The industrial farms implicated in the latest salmonella outbreak, Wright County Eggs and Hillandale Farms, rank among the ten biggest egg producers in the US. They share a close relationship and provide all the eggs sold under the following brands: Sunny Farms, Hillandale Farms, Sunny Meadow, Wholesome Farms and West Creek, Lucerne, Albertson, Mountain Dairy, Ralph’s, Boomsma’s, Sunshine, Hillandale, Trafficanda, Farm Fresh, Shoreland, Lund, Dutch Farms, Kemps, James Farms, Glenview, Pacific Coast, Alta Dena Dairy, Driftwood Dairy, Hidden Villa Ranch, Challenge Dairy, and Country Eggs.

In battery operations, hens don't have room to spread their wings. Antibiotics are necessary to prevent epidemics in the crammed cages.

The Food & Drug Administration’s inspectors who paid a visit to the Wright County Eggs facilities and their 15 million birds, and to Hillandale Farms, reported on various “biosecurity breaches” exposed here in gory detail.

As it turns out, Wright County Eggs is a well-known habitual offender. It has a solid history of environmental, immigration and labor violations, and has faced multiple animal cruelty charges.
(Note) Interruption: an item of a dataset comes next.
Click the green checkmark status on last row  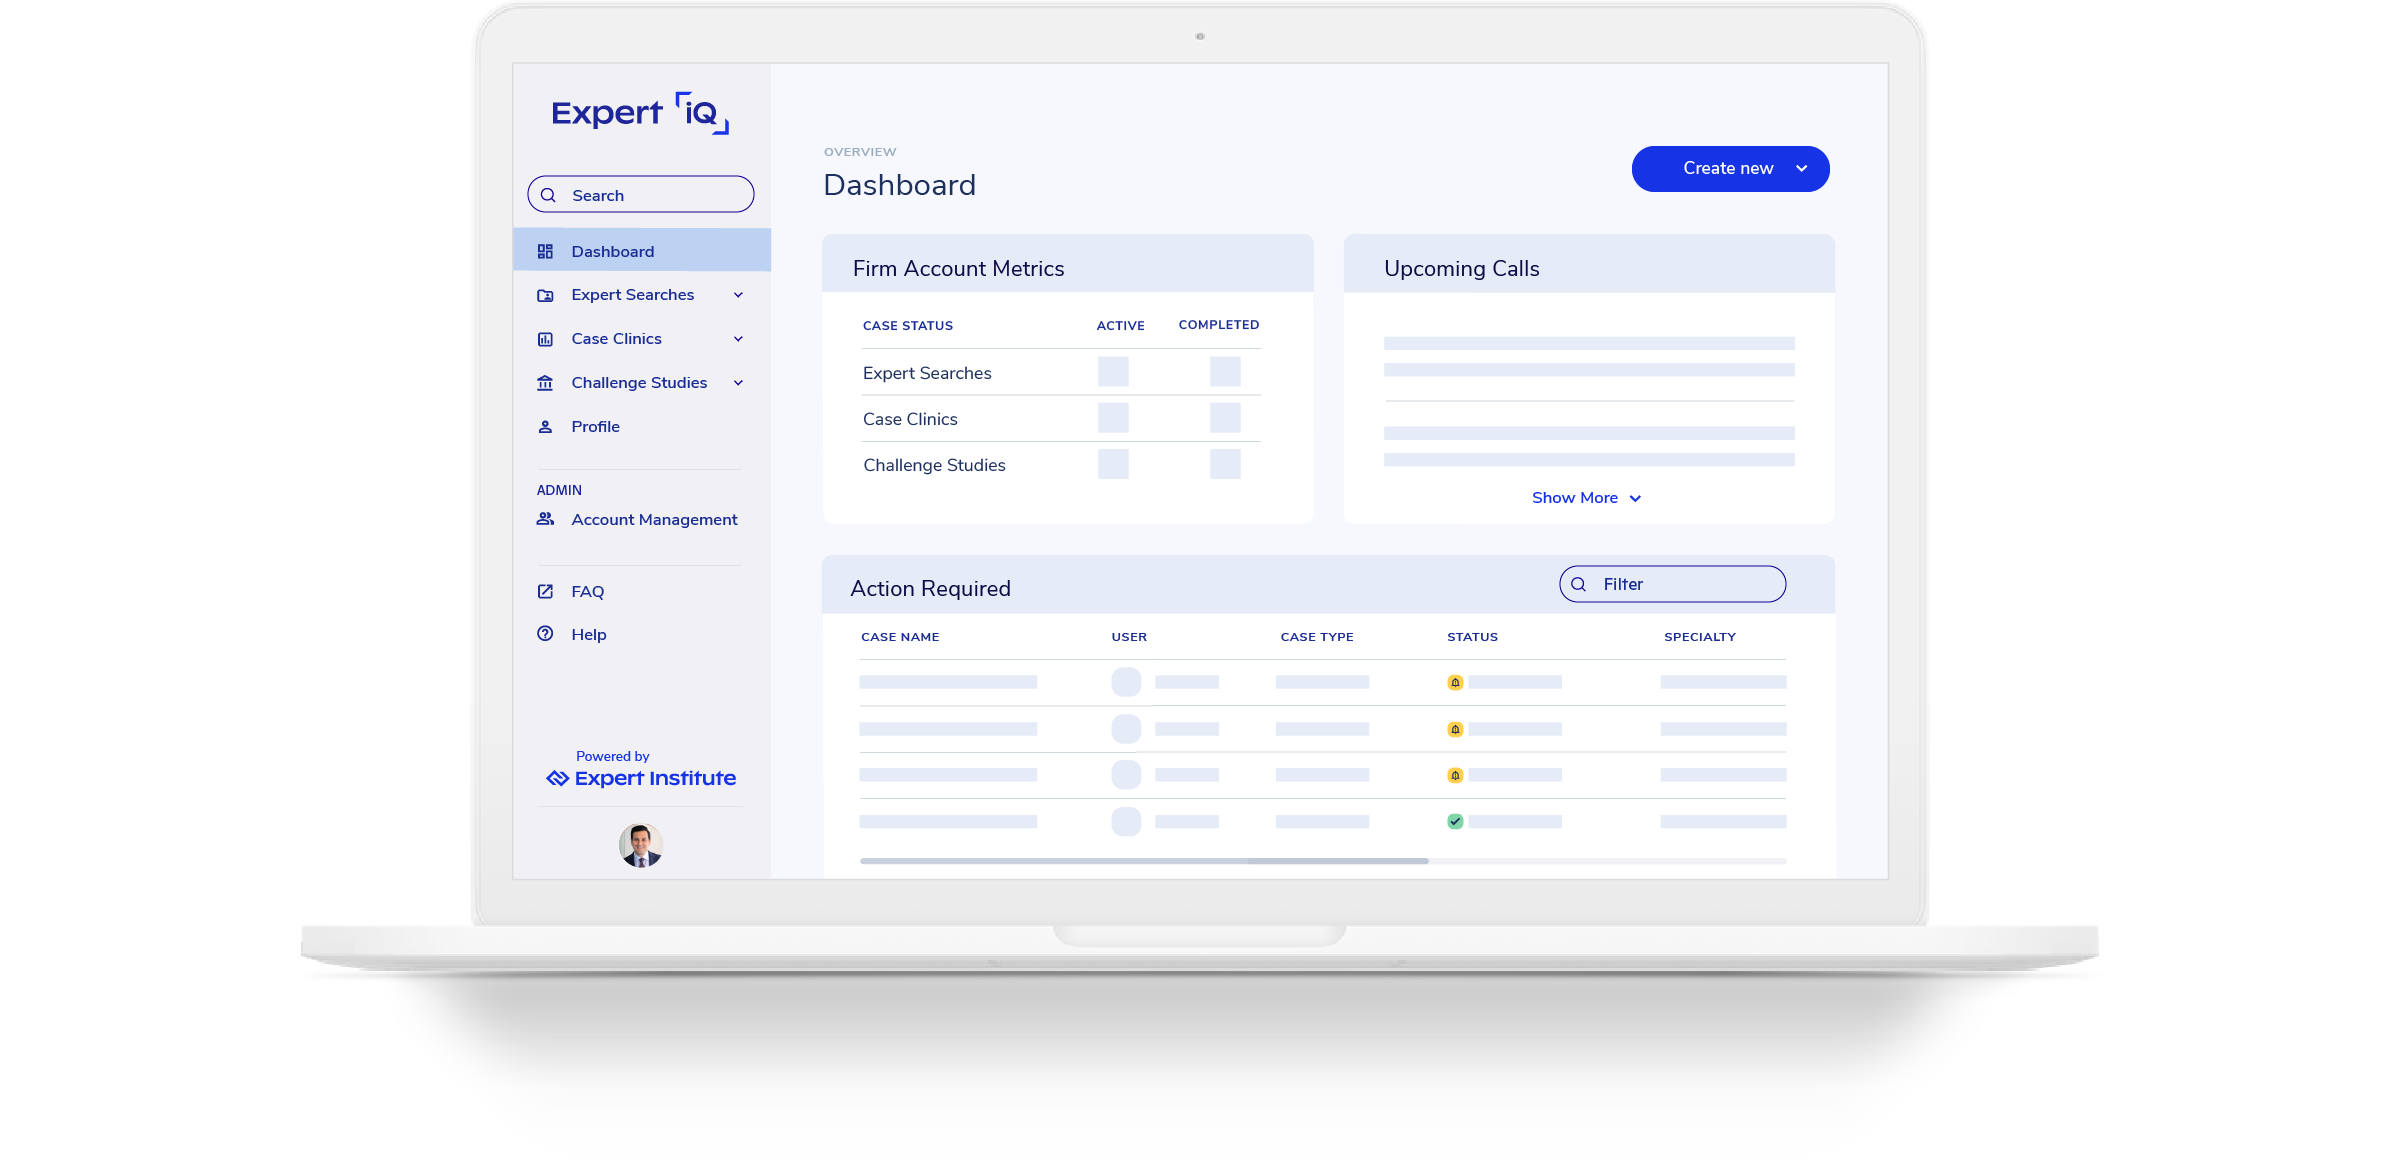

Interestingly enough, the FDA inspectors’ visits had been scheduled before the salmonella outbreak and recall, in the wake of the new egg safety rule implemented by the agency last July. It “requires the egg industry to take specific preventive measures to keep eggs safe during their production, storage and transport. Egg producers will also be required to register with FDA and to maintain a prevention plan and records to show they are following the regulation.”

The rule does not apply to egg producers who manage a flock of fewer than 3,000 hens or who sell their eggs directly to consumers.

The largest industrial egg farms, that the FDA believes may be the highest-risk facilities, are especially under the agency’s scrutiny. Starting in September, about 600 large egg producers with 50,000 or more laying hens, will be systematically inspected over a period of 15 months.

This is good news long-term, one hopes, AND it should not give us an excuse to forfeit our responsibility in the kind of egg industry we choose to support with our money. Our health is at stake, and not just our physical health. I would assert that supporting corporations that exploit workers and animals has a subtle, yet real impact on our overall well-being.

Finally, I don’t mean to ignore the fact that the most wholesome, nutritious, delicious eggs available command a steep price premium. My personal choice is to eat eggs only occasionally as a treat, and to favor healthy, protein-rich alternatives like sprouted lentils and quinoa.